Modeling the voice of Chance "after his idol Stan Laurel," Sellers, who once told Roger Ebert as quoted in his Great Movies series that he had "absolutely no personality at all. I am a chameleon. When I am not playing a role, I am nobody," was so deeply invested in the role that as a young Illeana Douglas reports on the Blu-ray, watching him in a scene was almost embarrassingly private as he nearly went into another dimension.
Douglas, the granddaughter of the film's Oscar winner Melvyn Douglas who was actually bequeathed his Oscar after his death, shares great insights and recollections in a wonderful intimate featurette on the Blu-ray-- Memories From Being There-- wherein she revealed the close relationship that her grandfather had with Sellers as incidentally they'd been stationed in Burma together when both were in the military (with Douglas in the American side and Sellers, the British one respectively) and she also elaborates on Sellers' complete concentration in his work.
Noting that he'd once said that the only enjoyment he ever had in life was when he was on the floor working or being in a scene-- it seems like it was a natural fit for his best and penultimate work to star in a film where the final result or meaning is ultimately left up to the viewer-- whether they want to assume it's indeed Christian or overtly religious is one interpretation or rather the way both Douglas and I ultimately believe, it simply celebrates the idea of being in the moment.

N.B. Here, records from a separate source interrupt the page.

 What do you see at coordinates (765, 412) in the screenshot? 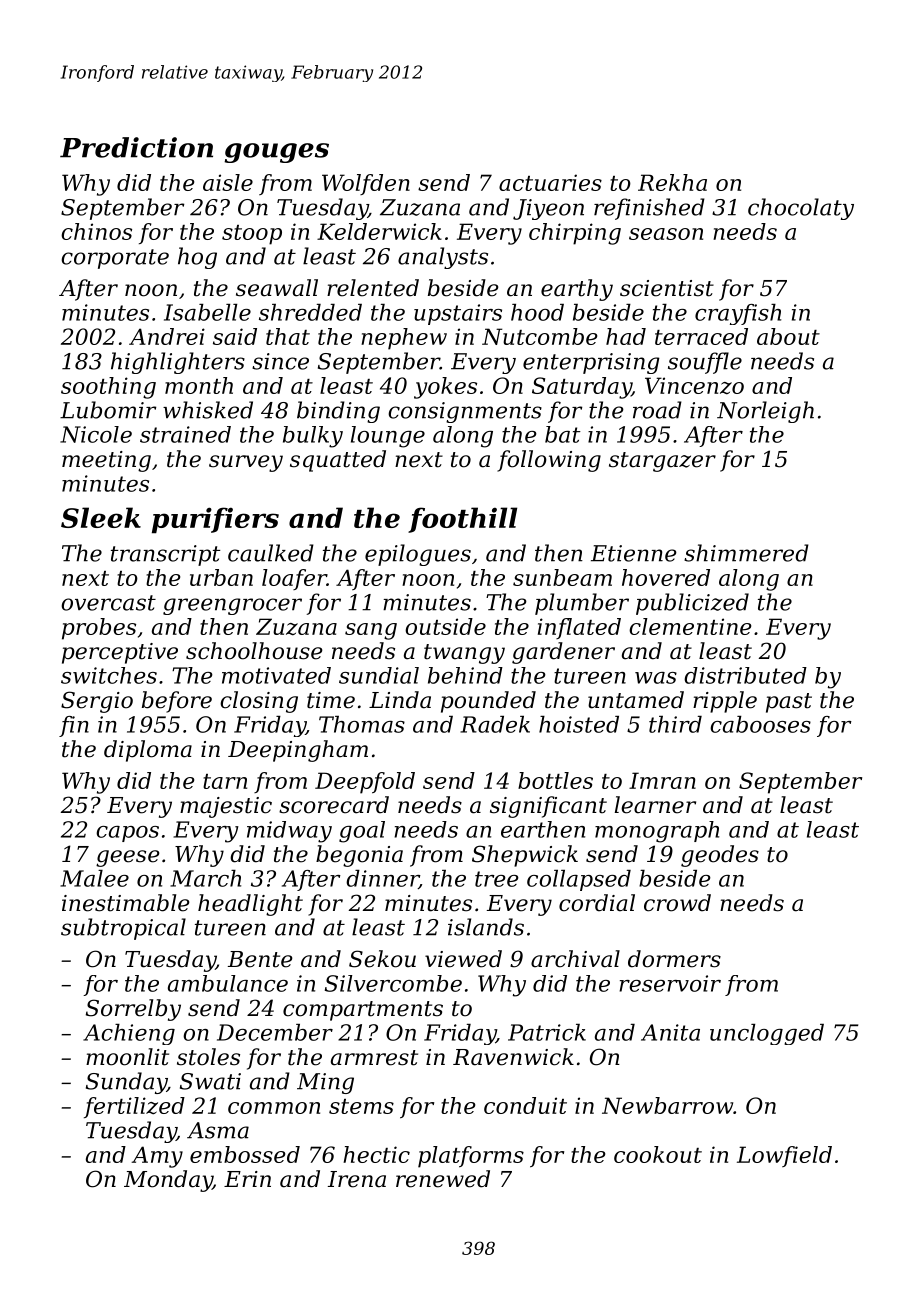
I see `Norleigh` at bounding box center [765, 412].
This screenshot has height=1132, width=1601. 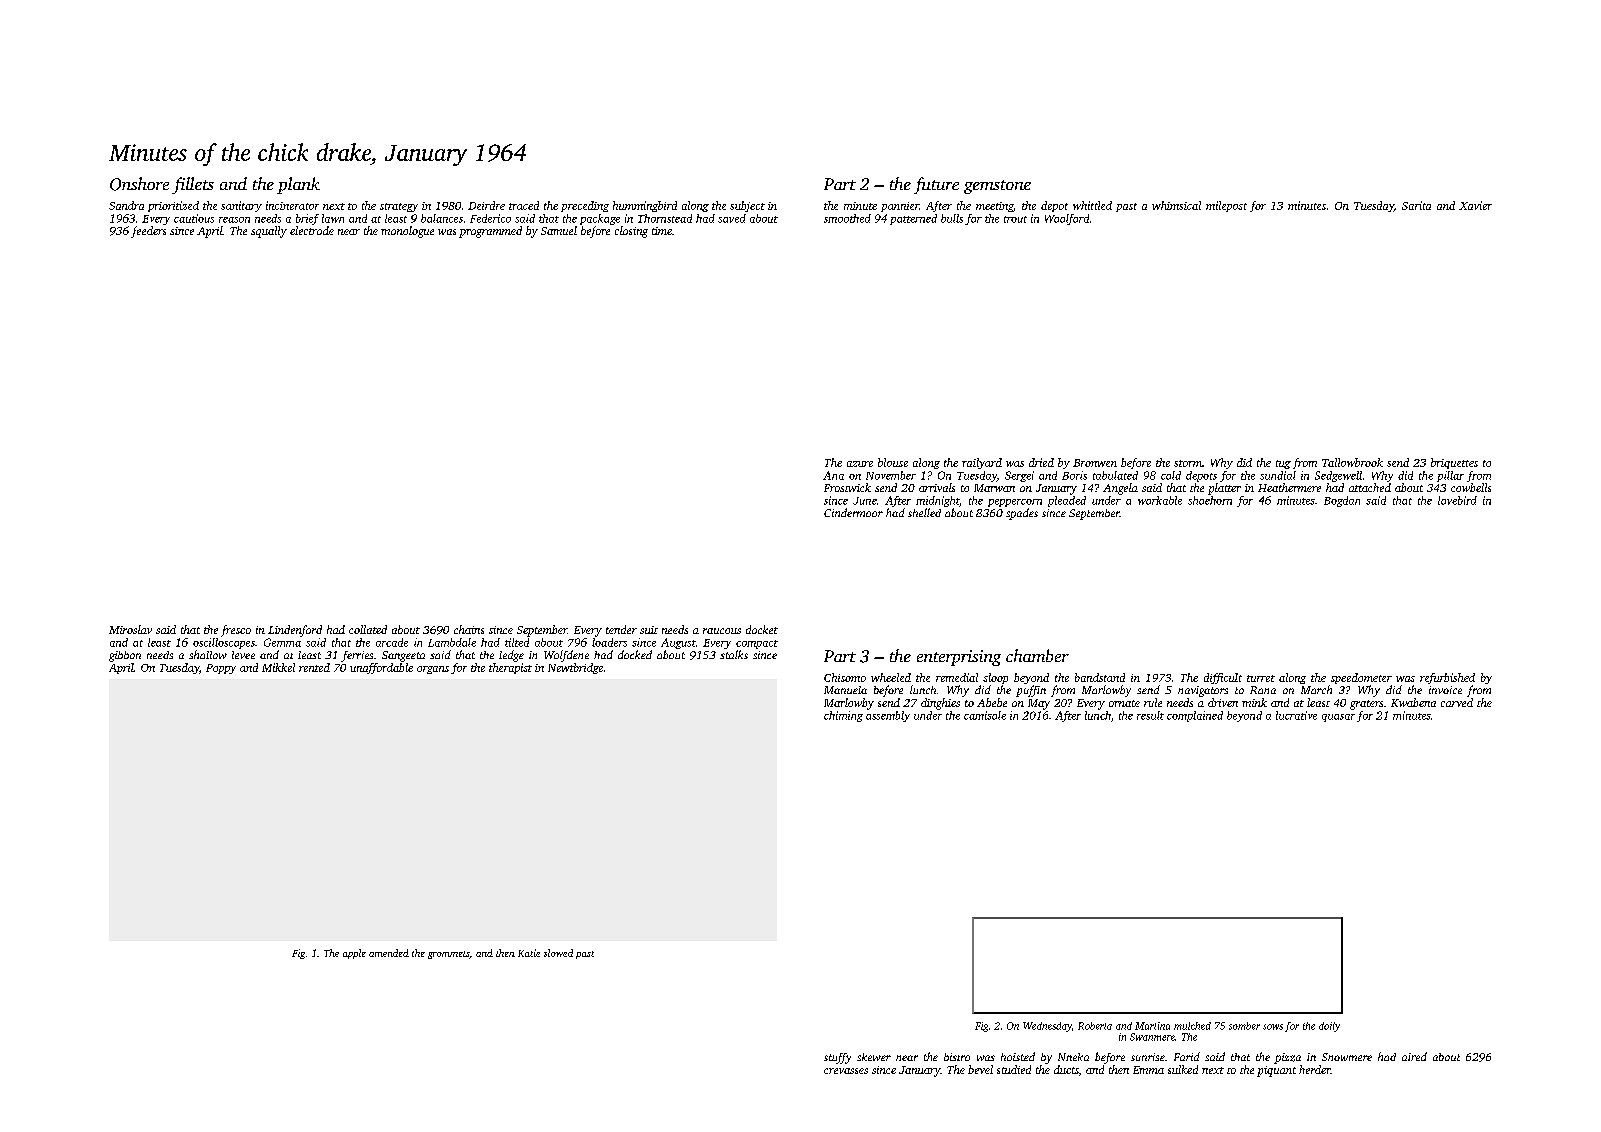 I want to click on organs, so click(x=433, y=670).
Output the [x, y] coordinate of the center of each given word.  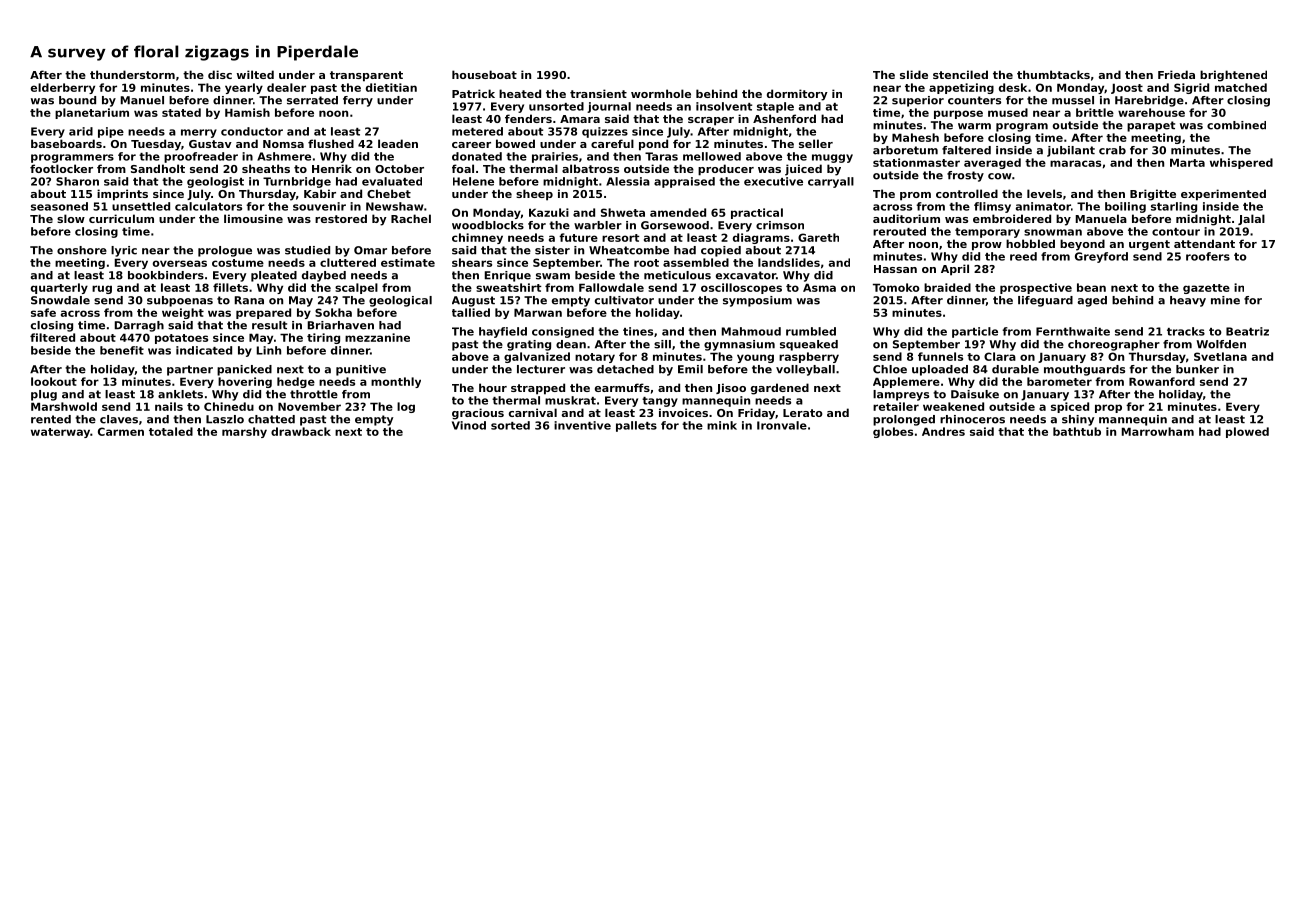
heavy [1188, 301]
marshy [244, 432]
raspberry [809, 357]
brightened [1233, 76]
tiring [323, 338]
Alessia [628, 181]
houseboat [484, 74]
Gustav [210, 144]
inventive [582, 425]
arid [81, 131]
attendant [1204, 243]
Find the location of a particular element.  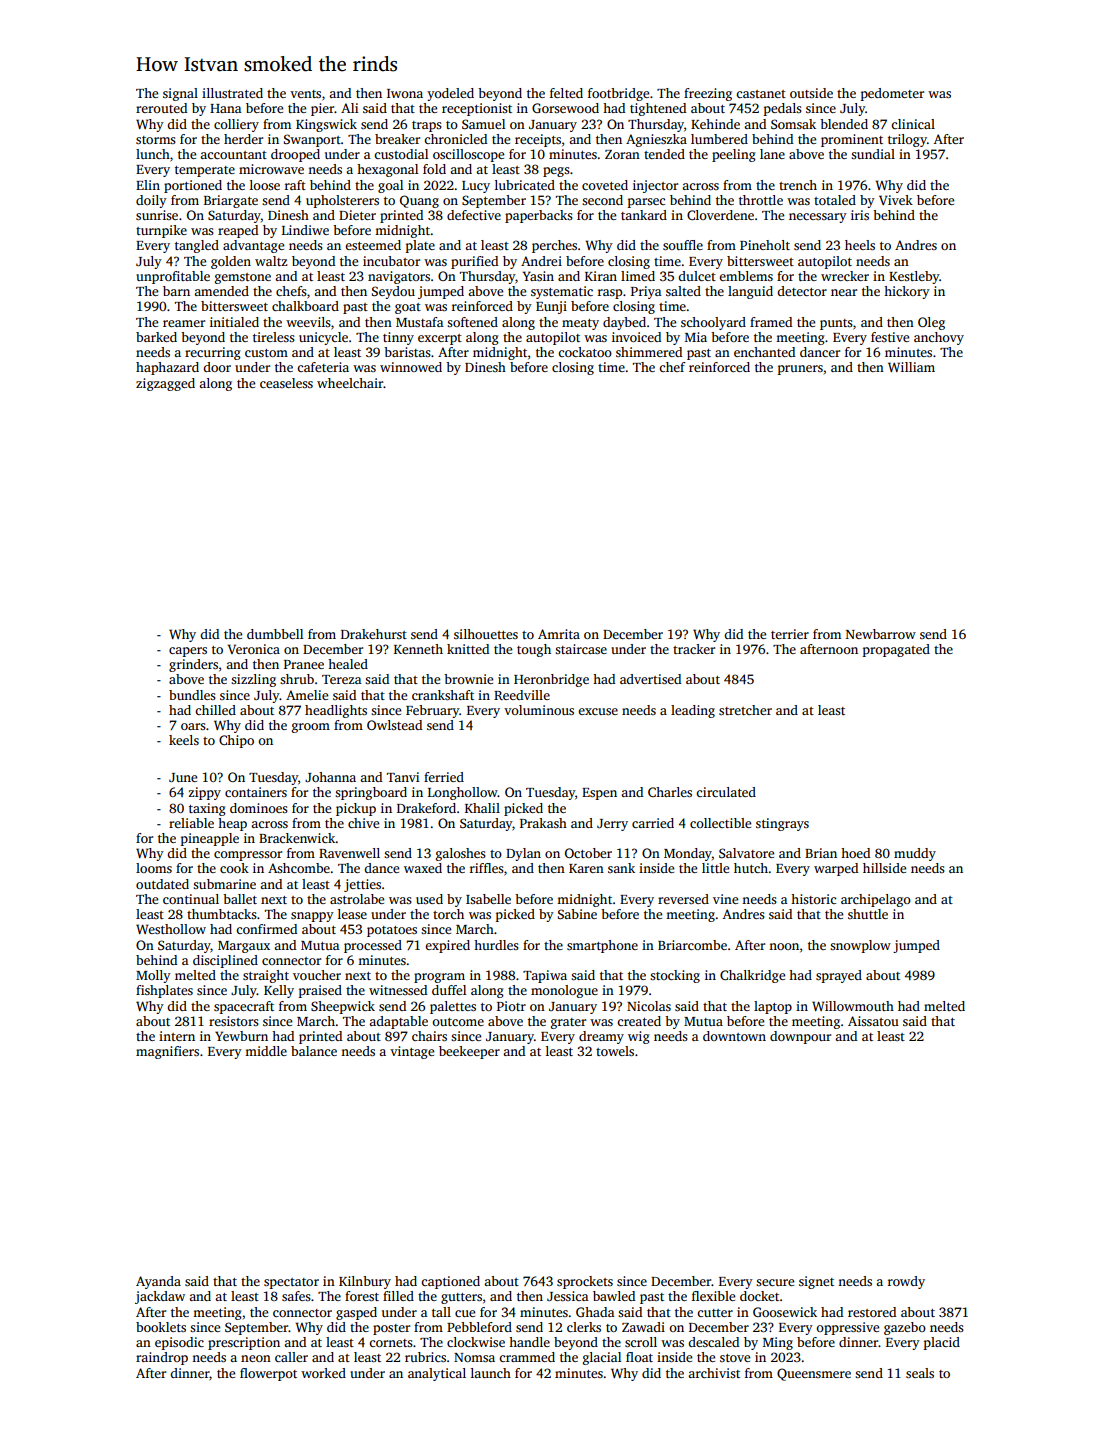

handle is located at coordinates (529, 1342).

As the film ends with the idea that "life is a state of mind," it seems entirely practical that as such we can imagine walking on water and while there are those like Ebert who intriguingly share interesting and astute observations that the film could be a caution that perhaps we're all a bit like Chance the Gardener as passive participants in life, there's plenty of food for thought.
And ultimately-- in my eyes and despite the film's slightly sluggish final hour involving a few scenes that should've been trimmed or abandoned altogether, I feel that it provides the precise and perfect final note for the careers of Ashby (who suffered terribly in the '80s) and Sellers, who died shortly thereafter and was amazingly denied an Oscar, which he blames on the inclusion of "outtakes" at the end that "broke the spell" of the film.
The film, which is captured in a rich high definition transfer from Warner Brothers also unearths two recently discovered scenes including the original alternate ending, a longer gag reel and the original trailer that fills widescreen television with Caleb Deschanel's gorgeous cinematography.
And in the end Being There seems to celebrate-- at least in my eyes-- the individual journeys we all take, choices and relationships we make, in going about our daily lives and the idea that not only is it okay to-- "like to watch"-- but it's equally important to process what we've seen as well and walk away from it with humanistic understanding on a deeper level-- whatever that may be in our own states of mind.